Les scientifiques expliquent que les particules nocives seraient portées par les vents jusque dans le sud-est de l'Angleterre, et même s'ils indiquent que ce n'est pour l'instant qu'une supposition et qu'ils pointent aussi du doigt la pollution venue de Belgique et des Pays-Bas, les Anglais ne retiennent que la France.

Dans le London Evening Standard, un article commence par ces mots : "Aujourd'hui Paris a été sommé de nettoyer son air sale, pour que les Londoniens ne soient plus obligés de le respirer". Le ton est donc donné, la France est en faute. 
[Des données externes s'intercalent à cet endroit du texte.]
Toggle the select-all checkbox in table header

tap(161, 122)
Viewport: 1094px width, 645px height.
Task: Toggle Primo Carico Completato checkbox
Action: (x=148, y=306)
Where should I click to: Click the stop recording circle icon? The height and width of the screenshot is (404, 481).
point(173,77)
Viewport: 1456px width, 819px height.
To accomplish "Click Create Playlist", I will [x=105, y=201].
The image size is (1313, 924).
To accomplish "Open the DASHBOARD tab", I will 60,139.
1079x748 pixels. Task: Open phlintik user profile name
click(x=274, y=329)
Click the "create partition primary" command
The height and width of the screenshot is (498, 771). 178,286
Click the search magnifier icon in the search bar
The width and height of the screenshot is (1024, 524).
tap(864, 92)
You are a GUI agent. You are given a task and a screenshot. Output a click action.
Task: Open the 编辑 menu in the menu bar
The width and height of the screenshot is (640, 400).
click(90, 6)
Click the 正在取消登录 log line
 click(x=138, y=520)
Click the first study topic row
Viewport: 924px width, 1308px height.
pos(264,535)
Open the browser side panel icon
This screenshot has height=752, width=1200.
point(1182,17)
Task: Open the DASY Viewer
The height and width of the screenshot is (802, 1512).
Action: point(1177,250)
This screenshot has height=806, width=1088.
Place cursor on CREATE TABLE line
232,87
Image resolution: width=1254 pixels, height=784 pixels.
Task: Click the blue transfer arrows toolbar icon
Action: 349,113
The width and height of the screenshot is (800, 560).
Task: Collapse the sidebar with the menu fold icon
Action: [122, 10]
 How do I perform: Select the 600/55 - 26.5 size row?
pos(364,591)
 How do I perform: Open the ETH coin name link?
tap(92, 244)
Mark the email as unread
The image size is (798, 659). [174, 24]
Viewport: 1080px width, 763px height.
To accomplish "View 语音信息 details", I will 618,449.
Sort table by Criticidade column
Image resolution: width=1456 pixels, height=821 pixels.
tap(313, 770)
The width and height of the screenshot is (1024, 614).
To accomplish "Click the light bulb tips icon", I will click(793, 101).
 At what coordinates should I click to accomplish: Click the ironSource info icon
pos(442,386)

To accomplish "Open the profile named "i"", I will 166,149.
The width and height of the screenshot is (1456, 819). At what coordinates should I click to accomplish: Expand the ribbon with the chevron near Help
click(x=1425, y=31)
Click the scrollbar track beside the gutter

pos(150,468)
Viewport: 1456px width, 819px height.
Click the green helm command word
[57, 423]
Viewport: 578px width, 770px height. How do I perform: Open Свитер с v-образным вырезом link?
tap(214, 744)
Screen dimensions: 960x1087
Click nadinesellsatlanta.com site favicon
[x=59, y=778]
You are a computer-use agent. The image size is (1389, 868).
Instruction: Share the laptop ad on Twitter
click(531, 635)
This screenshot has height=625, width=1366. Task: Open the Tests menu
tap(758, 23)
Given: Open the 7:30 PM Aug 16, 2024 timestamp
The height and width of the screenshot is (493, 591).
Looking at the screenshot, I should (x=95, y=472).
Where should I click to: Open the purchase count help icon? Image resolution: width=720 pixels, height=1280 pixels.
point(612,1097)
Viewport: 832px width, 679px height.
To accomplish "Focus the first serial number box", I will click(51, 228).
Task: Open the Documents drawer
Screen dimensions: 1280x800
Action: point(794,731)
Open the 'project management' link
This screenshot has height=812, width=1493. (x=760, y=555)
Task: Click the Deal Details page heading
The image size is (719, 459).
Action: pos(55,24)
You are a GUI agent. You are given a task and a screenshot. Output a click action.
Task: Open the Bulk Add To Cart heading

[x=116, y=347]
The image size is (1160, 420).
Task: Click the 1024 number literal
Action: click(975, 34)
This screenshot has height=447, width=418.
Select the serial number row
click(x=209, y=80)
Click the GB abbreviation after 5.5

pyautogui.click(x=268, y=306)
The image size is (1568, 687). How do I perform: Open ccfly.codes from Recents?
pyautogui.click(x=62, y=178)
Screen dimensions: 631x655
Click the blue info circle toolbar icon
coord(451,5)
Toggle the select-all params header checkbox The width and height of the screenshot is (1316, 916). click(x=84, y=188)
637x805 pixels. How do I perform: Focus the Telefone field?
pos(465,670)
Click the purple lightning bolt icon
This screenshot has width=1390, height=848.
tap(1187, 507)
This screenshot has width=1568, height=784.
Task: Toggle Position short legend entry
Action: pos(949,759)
 "Il n'est pas normal que nous respirions leur air sale, à eux de le nettoyer" , s'est insurgé le député Bob Neill, chargé de ces questions au parti conservateur. Selon lui, Paris fait moins que Londres pour lutter contre la pollution, une affirmation qu'il reste pourtant à prouver. 

Le 20 février, la Commission européenne a engagé des procédures juridiques contre le Royaume-Uni pour "manquement à l'obligation de réduire les niveaux excessifs de dioxyde d'azote, un gaz qui proviendrait des gaz d'échappement. Londres est la capitale européenne qui enregistre les niveaux de dioxyde d'azote les plus élevés.